Die Entscheidung des Oberlandesgerichts

Die Parteien streiten über die Nachhaftung gemäß § 117 VVG bei einem sogenannten Kurzzeitkennzeichen. Der Kläger nimmt die Beklagte wegen eines Verkehrsunfalls in Anspruch, der sich am 15.06. ereignete. Der Unfallverursacher hatte für sein Fahrzeug mit Kurzzeitkennzeichen bei der Beklagten Versicherungsschutz für den Zeitraum vom 10. bis 14.06. Gegenüber dem Geschädigten verweigerte die Beklagte die Regulierung des Schadens, weil der Schaden nach Ablauf des 14.06. entstanden war. Daraufhin hat sich der Geschädigte an den Kläger gewandt. Dessen Regulierungshelfer, die X-Versicherung, hat den Schaden bezahlt und dem Kläger neben der Schadenssumme eine Regulierungsgebühr in Rechnung gestellt. Nachdem die Beklagte eine Regulierung auch gegenüber dem Kläger verweigert hat, hat dieser seine Forderung mit der Klage erfolgreich geltend gemacht. Die dagegen gerichtete Berufung der Beklagten wurde zurückgewiesen.

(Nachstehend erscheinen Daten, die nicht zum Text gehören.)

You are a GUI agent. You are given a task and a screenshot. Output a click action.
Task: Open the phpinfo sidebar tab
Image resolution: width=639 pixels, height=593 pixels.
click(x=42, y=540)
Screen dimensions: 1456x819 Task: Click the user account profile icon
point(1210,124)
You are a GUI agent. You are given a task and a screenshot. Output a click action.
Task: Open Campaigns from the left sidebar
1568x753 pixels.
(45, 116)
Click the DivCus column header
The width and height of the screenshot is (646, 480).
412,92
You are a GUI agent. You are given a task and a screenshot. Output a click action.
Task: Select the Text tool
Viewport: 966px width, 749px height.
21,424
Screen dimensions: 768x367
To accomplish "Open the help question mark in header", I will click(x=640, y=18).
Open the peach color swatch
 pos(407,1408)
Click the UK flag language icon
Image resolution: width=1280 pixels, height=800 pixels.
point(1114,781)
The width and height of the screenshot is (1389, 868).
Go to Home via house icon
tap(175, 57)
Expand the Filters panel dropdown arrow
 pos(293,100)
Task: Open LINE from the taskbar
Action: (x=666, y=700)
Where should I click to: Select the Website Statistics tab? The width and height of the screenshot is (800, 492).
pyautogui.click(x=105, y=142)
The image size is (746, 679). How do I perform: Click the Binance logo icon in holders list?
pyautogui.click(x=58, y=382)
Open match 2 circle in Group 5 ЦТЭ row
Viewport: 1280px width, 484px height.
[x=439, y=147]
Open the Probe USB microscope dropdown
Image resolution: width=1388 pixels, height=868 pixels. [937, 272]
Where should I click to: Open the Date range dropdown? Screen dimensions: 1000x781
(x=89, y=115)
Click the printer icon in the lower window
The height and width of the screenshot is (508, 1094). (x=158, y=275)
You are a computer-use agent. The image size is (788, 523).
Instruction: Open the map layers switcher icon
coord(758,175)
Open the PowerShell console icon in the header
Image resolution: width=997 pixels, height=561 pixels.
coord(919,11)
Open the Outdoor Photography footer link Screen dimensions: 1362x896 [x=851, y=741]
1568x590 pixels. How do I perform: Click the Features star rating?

Der Kläger hält die Beklagte für eintrittspflichtig und beruft sich auf den Wortlaut des § 117 VVG sowie auf eine Entscheidung des LG Darmstadt, in welcher ebenfalls auf den Wortlaut der Vorschrift abgestellt worden war. Die Beklagte ist der Ansicht, sie sei nicht einstandspflichtig, weil eine Nachhaftung von einem Monat bedeuten würde, dass der Versicherungsvertrag nur für fünf Tage abgeschlossen werde, die Versicherung aber insgesamt einen Monat und fünf Tage hafte. Es bestehe zudem kein Rechtsschein für das Bestehen von Versicherungsschutz für den Geschädigten, da auf dem Kfz-Kennzeichen die Dauer des Versicherungsschutzes und der Zulassung aufgedruckt sei. Außerdem komme eine Nachhaftung nach § 117 Abs. 2 Satz 5 VVG nicht in Betracht, wenn es keine Stelle gebe, welche zur Entgegennahme einer Mitteilung über das Nichtbestehen oder die Beendigung des Versicherungsverhältnisses bestimmt sei. Bei Kurzkennzeichen sei dies der Fall, weil bei diesen keine Mitteilung gemäß § 25 Abs. 5 FZV erforderlich sei.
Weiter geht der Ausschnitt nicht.